Information provided Block Start

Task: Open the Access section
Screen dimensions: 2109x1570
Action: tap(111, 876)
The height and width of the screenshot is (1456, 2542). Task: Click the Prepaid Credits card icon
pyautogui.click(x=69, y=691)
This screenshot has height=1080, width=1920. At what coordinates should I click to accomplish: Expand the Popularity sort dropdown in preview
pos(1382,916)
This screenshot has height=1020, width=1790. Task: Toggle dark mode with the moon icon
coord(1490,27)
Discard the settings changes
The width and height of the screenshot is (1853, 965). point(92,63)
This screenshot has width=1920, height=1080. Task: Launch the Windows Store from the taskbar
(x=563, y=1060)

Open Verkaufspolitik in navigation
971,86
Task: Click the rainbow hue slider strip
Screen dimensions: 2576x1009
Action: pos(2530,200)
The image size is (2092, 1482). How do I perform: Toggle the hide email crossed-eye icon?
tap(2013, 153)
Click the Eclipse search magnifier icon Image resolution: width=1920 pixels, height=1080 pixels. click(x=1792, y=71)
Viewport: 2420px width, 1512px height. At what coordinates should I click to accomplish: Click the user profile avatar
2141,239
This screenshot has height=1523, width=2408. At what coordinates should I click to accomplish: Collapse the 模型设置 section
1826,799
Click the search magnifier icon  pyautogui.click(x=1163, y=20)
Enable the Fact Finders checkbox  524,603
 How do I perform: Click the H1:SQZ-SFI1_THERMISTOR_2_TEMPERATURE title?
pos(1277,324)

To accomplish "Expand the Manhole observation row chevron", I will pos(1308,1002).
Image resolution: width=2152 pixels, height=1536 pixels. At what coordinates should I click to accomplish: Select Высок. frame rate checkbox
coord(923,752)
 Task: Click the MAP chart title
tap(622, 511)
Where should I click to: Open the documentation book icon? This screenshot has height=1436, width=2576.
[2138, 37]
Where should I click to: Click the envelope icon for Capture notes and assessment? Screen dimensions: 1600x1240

Information provided Block End

◆ About this exercise
Copy out every line of the listing that contains the string "search".

◆ Expected output
Click the Eclipse search magnifier icon Image resolution: width=1920 pixels, height=1080 pixels. click(x=1792, y=71)
Click the search magnifier icon  pyautogui.click(x=1163, y=20)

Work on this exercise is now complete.